→ **The exercise**
Express the lines of the data below as a JSON list of strings, one string per line and no blank lines, starting at the line that contains "Click the FX channel watermark in the meme" and ending at the end of the data.

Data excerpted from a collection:
-- begin --

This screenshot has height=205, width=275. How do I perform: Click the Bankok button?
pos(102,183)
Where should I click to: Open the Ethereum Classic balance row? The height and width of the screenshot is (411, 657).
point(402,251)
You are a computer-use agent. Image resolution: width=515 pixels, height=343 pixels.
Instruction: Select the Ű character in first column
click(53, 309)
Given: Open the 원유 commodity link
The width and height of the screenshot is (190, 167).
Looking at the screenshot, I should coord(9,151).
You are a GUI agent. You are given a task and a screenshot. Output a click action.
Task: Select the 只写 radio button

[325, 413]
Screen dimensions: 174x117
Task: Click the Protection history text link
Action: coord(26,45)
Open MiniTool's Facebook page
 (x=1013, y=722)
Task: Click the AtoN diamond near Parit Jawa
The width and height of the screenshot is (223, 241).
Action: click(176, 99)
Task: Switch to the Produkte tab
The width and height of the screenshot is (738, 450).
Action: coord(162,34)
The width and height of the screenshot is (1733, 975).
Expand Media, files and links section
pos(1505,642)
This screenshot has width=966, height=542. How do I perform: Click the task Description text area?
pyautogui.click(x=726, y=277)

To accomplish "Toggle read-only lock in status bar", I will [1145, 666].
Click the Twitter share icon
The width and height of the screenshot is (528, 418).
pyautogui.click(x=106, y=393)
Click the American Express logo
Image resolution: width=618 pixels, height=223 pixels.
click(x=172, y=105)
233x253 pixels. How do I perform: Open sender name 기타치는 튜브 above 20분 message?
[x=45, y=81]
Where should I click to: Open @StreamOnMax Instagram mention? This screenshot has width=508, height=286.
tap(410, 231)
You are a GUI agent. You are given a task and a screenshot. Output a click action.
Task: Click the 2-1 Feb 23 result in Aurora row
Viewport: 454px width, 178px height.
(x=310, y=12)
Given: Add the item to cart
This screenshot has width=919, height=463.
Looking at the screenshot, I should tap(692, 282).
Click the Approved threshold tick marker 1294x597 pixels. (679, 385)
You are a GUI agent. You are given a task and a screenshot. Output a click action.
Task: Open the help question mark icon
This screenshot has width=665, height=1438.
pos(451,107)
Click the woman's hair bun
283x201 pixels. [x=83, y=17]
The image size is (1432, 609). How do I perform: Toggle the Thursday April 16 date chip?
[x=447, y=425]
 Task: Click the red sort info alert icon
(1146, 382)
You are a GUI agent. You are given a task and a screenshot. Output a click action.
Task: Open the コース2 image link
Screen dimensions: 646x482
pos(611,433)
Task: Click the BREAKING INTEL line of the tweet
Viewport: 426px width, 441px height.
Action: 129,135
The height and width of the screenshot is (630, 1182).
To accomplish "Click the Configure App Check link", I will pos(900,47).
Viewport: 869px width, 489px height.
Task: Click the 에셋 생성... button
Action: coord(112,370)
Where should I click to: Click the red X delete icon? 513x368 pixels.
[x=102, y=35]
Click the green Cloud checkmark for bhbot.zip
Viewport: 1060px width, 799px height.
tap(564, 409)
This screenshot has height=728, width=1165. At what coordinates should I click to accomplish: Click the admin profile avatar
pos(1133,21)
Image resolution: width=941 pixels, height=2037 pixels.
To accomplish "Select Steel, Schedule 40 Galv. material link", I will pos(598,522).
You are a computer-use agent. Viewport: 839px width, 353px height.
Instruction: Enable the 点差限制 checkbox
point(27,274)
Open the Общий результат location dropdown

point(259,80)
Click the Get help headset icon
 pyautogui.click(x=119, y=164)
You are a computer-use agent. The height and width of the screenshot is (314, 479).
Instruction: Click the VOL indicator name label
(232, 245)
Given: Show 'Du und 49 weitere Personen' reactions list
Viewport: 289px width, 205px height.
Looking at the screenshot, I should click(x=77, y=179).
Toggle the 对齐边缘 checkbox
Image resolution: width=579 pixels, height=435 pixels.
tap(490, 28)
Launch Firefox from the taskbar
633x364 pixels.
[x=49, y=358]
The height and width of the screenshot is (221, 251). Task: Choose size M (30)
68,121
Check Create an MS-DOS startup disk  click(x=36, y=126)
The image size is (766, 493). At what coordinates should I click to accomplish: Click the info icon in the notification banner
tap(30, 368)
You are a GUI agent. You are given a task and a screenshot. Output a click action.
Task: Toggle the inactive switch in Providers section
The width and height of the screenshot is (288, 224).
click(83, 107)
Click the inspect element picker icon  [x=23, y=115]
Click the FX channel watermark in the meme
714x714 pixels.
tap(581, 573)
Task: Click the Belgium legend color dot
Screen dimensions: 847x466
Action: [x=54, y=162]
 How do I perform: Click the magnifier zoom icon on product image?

-- end --

→ **Answer for this exercise**
[
  "Click the FX channel watermark in the meme",
  "714x714 pixels.",
  "tap(581, 573)",
  "Task: Click the Belgium legend color dot",
  "Screen dimensions: 847x466",
  "Action: [x=54, y=162]",
  " How do I perform: Click the magnifier zoom icon on product image?"
]